■ DESCRIPTION OF THE TASK ■
Reproduce the items from the line containing "You are a GUI" up to and including the line containing "pos(998,111)", requests included, and scale every coordinate in the answers by 1.9, rounding to whole numbers with halves rounded up. Give only these lines.

— start of MATERIAL PROVIDED —

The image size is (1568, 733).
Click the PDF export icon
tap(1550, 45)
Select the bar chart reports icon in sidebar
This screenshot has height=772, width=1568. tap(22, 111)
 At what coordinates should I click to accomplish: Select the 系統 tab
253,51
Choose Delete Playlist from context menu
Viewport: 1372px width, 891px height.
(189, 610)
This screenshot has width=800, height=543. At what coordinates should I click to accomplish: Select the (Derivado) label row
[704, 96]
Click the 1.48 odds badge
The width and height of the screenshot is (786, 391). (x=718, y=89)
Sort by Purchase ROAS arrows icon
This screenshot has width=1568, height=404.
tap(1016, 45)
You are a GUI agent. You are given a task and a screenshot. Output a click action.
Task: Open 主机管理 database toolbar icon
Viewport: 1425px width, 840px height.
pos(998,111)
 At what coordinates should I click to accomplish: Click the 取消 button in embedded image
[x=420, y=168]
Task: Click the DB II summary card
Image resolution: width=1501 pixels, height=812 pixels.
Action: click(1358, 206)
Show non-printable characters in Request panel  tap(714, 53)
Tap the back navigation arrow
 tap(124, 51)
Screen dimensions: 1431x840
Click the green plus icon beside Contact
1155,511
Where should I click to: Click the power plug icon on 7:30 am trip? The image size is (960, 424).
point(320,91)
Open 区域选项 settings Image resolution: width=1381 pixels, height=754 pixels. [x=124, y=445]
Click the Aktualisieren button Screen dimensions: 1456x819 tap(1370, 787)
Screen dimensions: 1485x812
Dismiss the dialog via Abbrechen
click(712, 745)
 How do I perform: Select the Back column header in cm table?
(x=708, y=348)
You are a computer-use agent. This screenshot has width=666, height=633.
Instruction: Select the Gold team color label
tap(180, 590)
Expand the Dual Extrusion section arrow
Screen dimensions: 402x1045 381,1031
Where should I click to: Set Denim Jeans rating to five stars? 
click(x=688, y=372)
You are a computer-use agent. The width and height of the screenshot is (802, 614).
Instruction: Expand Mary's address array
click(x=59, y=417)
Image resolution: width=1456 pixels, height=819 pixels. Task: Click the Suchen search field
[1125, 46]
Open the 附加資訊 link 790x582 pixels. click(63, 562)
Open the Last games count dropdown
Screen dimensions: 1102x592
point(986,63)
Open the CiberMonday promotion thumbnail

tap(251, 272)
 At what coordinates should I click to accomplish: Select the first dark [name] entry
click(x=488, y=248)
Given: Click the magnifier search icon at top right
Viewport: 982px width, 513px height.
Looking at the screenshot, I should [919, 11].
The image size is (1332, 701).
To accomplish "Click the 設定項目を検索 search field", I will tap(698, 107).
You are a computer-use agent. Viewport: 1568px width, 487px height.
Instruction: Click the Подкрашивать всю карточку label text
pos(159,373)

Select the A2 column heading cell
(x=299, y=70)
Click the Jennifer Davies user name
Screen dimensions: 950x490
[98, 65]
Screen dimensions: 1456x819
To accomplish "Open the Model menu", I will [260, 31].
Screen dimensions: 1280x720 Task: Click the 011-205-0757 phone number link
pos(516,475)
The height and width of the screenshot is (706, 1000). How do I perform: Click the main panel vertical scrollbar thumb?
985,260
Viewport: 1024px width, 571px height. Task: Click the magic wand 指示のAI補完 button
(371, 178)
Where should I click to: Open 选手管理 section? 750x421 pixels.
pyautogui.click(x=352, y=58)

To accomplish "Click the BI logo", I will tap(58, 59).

— end of MATERIAL PROVIDED —

■ FULL OUTPUT ■
You are a GUI agent. You are given a task and a screenshot. Output a click action.
Task: Open 主机管理 database toolbar icon
Viewport: 1425px width, 840px height.
pos(1896,211)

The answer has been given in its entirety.